### WRITTEN TASK
Write out every line of the rows below as a JSON list of strings, with one string per line and blank lines left out.

### PROVIDED MATERIAL

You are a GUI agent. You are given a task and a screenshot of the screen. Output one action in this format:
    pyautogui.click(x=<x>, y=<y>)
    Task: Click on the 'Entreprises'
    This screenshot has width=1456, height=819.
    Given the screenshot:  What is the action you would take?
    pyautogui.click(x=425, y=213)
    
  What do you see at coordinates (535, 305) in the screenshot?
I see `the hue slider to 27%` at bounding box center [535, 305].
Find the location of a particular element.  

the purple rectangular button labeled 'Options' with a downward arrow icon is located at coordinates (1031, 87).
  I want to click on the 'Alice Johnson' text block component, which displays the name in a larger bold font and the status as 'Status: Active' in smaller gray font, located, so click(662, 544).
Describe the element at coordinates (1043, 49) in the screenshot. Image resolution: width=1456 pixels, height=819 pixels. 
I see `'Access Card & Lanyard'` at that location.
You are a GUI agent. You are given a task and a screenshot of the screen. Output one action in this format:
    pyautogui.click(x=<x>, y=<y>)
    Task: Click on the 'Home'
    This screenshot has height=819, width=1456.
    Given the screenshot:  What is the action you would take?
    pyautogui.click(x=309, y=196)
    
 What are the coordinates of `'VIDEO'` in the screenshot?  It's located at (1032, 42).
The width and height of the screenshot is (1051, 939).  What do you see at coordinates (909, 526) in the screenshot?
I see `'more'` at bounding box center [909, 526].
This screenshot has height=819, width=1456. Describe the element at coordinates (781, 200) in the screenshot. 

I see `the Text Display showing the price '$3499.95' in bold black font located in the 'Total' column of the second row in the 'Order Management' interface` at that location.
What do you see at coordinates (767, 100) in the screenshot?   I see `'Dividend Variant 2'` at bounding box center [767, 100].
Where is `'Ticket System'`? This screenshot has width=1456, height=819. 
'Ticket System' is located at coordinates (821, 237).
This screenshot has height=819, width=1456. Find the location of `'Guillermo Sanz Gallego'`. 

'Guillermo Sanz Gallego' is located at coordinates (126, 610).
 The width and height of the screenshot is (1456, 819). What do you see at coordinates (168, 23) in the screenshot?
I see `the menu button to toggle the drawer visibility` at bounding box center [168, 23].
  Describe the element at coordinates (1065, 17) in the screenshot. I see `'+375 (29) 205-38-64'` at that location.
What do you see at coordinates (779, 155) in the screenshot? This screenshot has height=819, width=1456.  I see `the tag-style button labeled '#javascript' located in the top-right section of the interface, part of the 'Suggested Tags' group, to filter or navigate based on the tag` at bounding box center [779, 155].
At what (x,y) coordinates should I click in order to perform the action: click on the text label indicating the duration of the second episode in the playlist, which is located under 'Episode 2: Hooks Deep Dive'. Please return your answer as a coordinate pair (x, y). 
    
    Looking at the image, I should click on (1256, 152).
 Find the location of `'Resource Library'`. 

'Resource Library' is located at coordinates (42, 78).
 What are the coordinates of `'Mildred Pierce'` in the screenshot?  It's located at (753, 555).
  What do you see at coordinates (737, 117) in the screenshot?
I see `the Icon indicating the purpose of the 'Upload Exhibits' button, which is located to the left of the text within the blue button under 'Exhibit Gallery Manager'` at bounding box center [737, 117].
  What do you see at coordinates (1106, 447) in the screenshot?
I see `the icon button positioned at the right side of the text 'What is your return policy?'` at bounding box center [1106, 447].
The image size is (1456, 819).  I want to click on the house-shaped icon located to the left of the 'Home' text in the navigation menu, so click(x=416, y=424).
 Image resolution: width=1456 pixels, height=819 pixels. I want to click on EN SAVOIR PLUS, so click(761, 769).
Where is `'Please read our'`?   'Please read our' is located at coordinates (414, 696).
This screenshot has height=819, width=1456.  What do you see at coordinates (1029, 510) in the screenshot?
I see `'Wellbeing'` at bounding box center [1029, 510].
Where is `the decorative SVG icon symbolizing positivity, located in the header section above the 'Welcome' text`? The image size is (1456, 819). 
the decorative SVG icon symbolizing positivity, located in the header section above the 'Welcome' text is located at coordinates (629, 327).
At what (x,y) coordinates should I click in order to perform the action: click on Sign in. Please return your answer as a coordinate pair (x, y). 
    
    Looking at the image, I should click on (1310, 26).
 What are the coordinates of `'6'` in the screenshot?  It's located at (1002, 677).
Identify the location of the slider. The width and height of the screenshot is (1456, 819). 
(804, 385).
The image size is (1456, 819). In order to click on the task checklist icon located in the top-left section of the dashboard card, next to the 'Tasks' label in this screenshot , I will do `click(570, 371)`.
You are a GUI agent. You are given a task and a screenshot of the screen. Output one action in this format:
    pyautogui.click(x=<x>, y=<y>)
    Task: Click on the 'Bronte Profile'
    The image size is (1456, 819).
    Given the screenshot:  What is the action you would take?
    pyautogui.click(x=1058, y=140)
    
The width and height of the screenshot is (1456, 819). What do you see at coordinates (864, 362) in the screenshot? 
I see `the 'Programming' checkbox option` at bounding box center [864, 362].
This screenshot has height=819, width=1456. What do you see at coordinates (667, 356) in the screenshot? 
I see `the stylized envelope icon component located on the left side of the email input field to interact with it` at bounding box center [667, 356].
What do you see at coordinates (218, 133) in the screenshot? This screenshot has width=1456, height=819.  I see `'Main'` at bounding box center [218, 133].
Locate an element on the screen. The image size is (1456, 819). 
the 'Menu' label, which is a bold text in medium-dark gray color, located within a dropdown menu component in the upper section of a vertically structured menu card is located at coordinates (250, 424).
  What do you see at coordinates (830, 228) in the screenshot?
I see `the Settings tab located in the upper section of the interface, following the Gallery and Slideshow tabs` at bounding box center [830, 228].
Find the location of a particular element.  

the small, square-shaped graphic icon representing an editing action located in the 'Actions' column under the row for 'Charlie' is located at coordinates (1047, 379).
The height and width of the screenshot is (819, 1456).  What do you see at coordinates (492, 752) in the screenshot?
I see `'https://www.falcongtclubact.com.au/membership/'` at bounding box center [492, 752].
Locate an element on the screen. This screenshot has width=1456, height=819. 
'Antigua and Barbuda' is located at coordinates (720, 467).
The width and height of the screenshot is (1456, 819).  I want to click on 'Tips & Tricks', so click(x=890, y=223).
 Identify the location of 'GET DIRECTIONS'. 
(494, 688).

### COMPLETED EXERCISE
[
  "You are a GUI agent. You are given a task and a screenshot of the screen. Output one action in this format:",
  "    pyautogui.click(x=<x>, y=<y>)",
  "    Task: Click on the 'Entreprises'",
  "    This screenshot has width=1456, height=819.",
  "    Given the screenshot:  What is the action you would take?",
  "    pyautogui.click(x=425, y=213)",
  "  What do you see at coordinates (535, 305) in the screenshot?",
  "I see `the hue slider to 27%` at bounding box center [535, 305].",
  "Find the location of a particular element.  ",
  "the purple rectangular button labeled 'Options' with a downward arrow icon is located at coordinates (1031, 87).",
  "  I want to click on the 'Alice Johnson' text block component, which displays the name in a larger bold font and the status as 'Status: Active' in smaller gray font, located, so click(662, 544).",
  "Describe the element at coordinates (1043, 49) in the screenshot. Image resolution: width=1456 pixels, height=819 pixels. ",
  "I see `'Access Card & Lanyard'` at that location.",
  "You are a GUI agent. You are given a task and a screenshot of the screen. Output one action in this format:",
  "    pyautogui.click(x=<x>, y=<y>)",
  "    Task: Click on the 'Home'",
  "    This screenshot has height=819, width=1456.",
  "    Given the screenshot:  What is the action you would take?",
  "    pyautogui.click(x=309, y=196)",
  " What are the coordinates of `'VIDEO'` in the screenshot?  It's located at (1032, 42).",
  "The width and height of the screenshot is (1051, 939).  What do you see at coordinates (909, 526) in the screenshot?",
  "I see `'more'` at bounding box center [909, 526].",
  "This screenshot has height=819, width=1456. Describe the element at coordinates (781, 200) in the screenshot. ",
  "I see `the Text Display showing the price '$3499.95' in bold black font located in the 'Total' column of the second row in the 'Order Management' interface` at that location.",
  "What do you see at coordinates (767, 100) in the screenshot?   I see `'Dividend Variant 2'` at bounding box center [767, 100].",
  "Where is `'Ticket System'`? This screenshot has width=1456, height=819. ",
  "'Ticket System' is located at coordinates (821, 237).",
  "This screenshot has height=819, width=1456. Find the location of `'Guillermo Sanz Gallego'`. ",
  "'Guillermo Sanz Gallego' is located at coordinates (126, 610).",
  " The width and height of the screenshot is (1456, 819). What do you see at coordinates (168, 23) in the screenshot?",
  "I see `the menu button to toggle the drawer visibility` at bounding box center [168, 23].",
  "  Describe the element at coordinates (1065, 17) in the screenshot. I see `'+375 (29) 205-38-64'` at that location.",
  "What do you see at coordinates (779, 155) in the screenshot? This screenshot has height=819, width=1456.  I see `the tag-style button labeled '#javascript' located in the top-right section of the interface, part of the 'Suggested Tags' group, to filter or navigate based on the tag` at bounding box center [779, 155].",
  "At what (x,y) coordinates should I click in order to perform the action: click on the text label indicating the duration of the second episode in the playlist, which is located under 'Episode 2: Hooks Deep Dive'. Please return your answer as a coordinate pair (x, y). ",
  "    Looking at the image, I should click on (1256, 152).",
  " Find the location of `'Resource Library'`. ",
  "'Resource Library' is located at coordinates (42, 78).",
  " What are the coordinates of `'Mildred Pierce'` in the screenshot?  It's located at (753, 555).",
  "  What do you see at coordinates (737, 117) in the screenshot?",
  "I see `the Icon indicating the purpose of the 'Upload Exhibits' button, which is located to the left of the text within the blue button under 'Exhibit Gallery Manager'` at bounding box center [737, 117].",
  "  What do you see at coordinates (1106, 447) in the screenshot?",
  "I see `the icon button positioned at the right side of the text 'What is your return policy?'` at bounding box center [1106, 447].",
  "The image size is (1456, 819).  I want to click on the house-shaped icon located to the left of the 'Home' text in the navigation menu, so click(x=416, y=424).",
  " Image resolution: width=1456 pixels, height=819 pixels. I want to click on EN SAVOIR PLUS, so click(761, 769).",
  "Where is `'Please read our'`?   'Please read our' is located at coordinates (414, 696).",
  "This screenshot has height=819, width=1456.  What do you see at coordinates (1029, 510) in the screenshot?",
  "I see `'Wellbeing'` at bounding box center [1029, 510].",
  "Where is `the decorative SVG icon symbolizing positivity, located in the header section above the 'Welcome' text`? The image size is (1456, 819). ",
  "the decorative SVG icon symbolizing positivity, located in the header section above the 'Welcome' text is located at coordinates (629, 327).",
  "At what (x,y) coordinates should I click in order to perform the action: click on Sign in. Please return your answer as a coordinate pair (x, y). ",
  "    Looking at the image, I should click on (1310, 26).",
  " What are the coordinates of `'6'` in the screenshot?  It's located at (1002, 677).",
  "Identify the location of the slider. The width and height of the screenshot is (1456, 819). ",
  "(804, 385).",
  "The image size is (1456, 819). In order to click on the task checklist icon located in the top-left section of the dashboard card, next to the 'Tasks' label in this screenshot , I will do `click(570, 371)`.",
  "You are a GUI agent. You are given a task and a screenshot of the screen. Output one action in this format:",
  "    pyautogui.click(x=<x>, y=<y>)",
  "    Task: Click on the 'Bronte Profile'",
  "    The image size is (1456, 819).",
  "    Given the screenshot:  What is the action you would take?",
  "    pyautogui.click(x=1058, y=140)",
  "The width and height of the screenshot is (1456, 819). What do you see at coordinates (864, 362) in the screenshot? ",
  "I see `the 'Programming' checkbox option` at bounding box center [864, 362].",
  "This screenshot has height=819, width=1456. What do you see at coordinates (667, 356) in the screenshot? ",
  "I see `the stylized envelope icon component located on the left side of the email input field to interact with it` at bounding box center [667, 356].",
  "What do you see at coordinates (218, 133) in the screenshot? This screenshot has width=1456, height=819.  I see `'Main'` at bounding box center [218, 133].",
  "Locate an element on the screen. The image size is (1456, 819). ",
  "the 'Menu' label, which is a bold text in medium-dark gray color, located within a dropdown menu component in the upper section of a vertically structured menu card is located at coordinates (250, 424).",
  "  What do you see at coordinates (830, 228) in the screenshot?",
  "I see `the Settings tab located in the upper section of the interface, following the Gallery and Slideshow tabs` at bounding box center [830, 228].",
  "Find the location of a particular element.  ",
  "the small, square-shaped graphic icon representing an editing action located in the 'Actions' column under the row for 'Charlie' is located at coordinates (1047, 379).",
  "The height and width of the screenshot is (819, 1456).  What do you see at coordinates (492, 752) in the screenshot?",
  "I see `'https://www.falcongtclubact.com.au/membership/'` at bounding box center [492, 752].",
  "Locate an element on the screen. This screenshot has width=1456, height=819. ",
  "'Antigua and Barbuda' is located at coordinates (720, 467).",
  "The width and height of the screenshot is (1456, 819).  I want to click on 'Tips & Tricks', so click(x=890, y=223).",
  " Identify the location of 'GET DIRECTIONS'. ",
  "(494, 688)."
]